(Stored items)
★ ★ ★ ★ ★ ★ ★

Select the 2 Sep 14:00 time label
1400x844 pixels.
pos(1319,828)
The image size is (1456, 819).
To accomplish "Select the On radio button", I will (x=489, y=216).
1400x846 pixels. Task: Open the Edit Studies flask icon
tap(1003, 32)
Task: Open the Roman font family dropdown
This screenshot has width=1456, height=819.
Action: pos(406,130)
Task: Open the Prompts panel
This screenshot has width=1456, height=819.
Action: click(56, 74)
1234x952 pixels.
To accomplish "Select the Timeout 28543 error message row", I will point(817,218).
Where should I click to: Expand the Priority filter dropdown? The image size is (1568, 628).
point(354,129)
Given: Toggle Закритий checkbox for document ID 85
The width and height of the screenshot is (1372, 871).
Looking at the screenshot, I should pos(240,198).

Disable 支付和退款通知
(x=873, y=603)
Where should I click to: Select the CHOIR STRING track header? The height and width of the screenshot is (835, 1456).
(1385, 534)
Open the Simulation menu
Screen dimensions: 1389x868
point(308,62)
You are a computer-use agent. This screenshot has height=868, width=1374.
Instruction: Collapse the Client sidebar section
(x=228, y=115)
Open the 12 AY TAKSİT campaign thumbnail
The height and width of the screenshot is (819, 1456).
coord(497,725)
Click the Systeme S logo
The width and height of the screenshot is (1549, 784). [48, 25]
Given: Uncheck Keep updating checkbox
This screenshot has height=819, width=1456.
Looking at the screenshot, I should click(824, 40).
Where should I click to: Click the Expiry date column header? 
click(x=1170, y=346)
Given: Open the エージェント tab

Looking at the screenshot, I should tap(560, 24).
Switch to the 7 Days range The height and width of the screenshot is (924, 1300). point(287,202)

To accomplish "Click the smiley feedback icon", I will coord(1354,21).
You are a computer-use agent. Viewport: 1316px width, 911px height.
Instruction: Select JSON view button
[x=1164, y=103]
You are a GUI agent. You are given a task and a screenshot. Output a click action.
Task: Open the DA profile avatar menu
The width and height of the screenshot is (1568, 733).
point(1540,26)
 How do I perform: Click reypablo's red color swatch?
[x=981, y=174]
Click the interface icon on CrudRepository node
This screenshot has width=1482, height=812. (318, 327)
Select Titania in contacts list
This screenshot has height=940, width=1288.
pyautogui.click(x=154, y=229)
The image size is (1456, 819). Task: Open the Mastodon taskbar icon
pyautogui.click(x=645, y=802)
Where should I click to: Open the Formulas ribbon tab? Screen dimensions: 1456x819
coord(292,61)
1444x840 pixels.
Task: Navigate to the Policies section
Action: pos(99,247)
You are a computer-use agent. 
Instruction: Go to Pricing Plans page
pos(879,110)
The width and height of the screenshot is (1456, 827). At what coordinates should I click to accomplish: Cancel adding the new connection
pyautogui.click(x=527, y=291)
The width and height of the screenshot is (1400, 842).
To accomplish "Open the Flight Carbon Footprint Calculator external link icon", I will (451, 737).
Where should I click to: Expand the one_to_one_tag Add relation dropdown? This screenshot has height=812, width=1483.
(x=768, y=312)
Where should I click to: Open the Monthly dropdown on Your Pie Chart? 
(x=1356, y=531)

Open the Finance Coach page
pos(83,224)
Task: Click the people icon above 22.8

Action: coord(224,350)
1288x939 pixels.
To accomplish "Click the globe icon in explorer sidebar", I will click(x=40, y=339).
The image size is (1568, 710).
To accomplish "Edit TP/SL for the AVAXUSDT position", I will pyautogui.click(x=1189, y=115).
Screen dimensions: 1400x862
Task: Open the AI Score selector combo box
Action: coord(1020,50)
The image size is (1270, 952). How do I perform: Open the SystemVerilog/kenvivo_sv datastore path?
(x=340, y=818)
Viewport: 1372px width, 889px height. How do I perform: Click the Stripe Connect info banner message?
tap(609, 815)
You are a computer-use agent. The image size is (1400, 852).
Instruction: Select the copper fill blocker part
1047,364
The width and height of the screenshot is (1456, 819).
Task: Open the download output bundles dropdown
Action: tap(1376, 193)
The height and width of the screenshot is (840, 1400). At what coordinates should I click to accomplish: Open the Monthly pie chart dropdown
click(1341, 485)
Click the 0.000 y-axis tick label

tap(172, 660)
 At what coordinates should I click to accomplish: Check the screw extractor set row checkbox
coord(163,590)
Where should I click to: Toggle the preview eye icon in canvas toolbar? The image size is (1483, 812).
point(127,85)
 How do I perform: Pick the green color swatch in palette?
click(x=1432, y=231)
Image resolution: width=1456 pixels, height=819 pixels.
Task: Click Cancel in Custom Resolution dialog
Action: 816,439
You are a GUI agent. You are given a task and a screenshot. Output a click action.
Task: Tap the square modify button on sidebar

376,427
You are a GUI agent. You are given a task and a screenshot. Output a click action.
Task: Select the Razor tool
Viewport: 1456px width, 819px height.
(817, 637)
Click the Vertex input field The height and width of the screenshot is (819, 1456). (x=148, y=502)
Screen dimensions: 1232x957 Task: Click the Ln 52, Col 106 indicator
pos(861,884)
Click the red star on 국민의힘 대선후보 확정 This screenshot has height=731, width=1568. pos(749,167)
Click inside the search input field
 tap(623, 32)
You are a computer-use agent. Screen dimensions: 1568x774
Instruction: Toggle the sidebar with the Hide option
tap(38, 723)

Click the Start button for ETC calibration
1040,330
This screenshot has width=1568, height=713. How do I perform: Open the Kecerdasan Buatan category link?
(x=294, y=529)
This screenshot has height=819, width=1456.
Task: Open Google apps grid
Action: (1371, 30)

★ ★ ★ ★ ★ ★ ★

*WHAT IS EXPECTED*
Repeat only the lines starting at the one that contains "This screenshot has width=1568, height=713." and ending at the last line above, exactly as written.

*PROBLEM SOLUTION*
This screenshot has width=1568, height=713. How do I perform: Open the Kecerdasan Buatan category link?
(x=294, y=529)
This screenshot has height=819, width=1456.
Task: Open Google apps grid
Action: (1371, 30)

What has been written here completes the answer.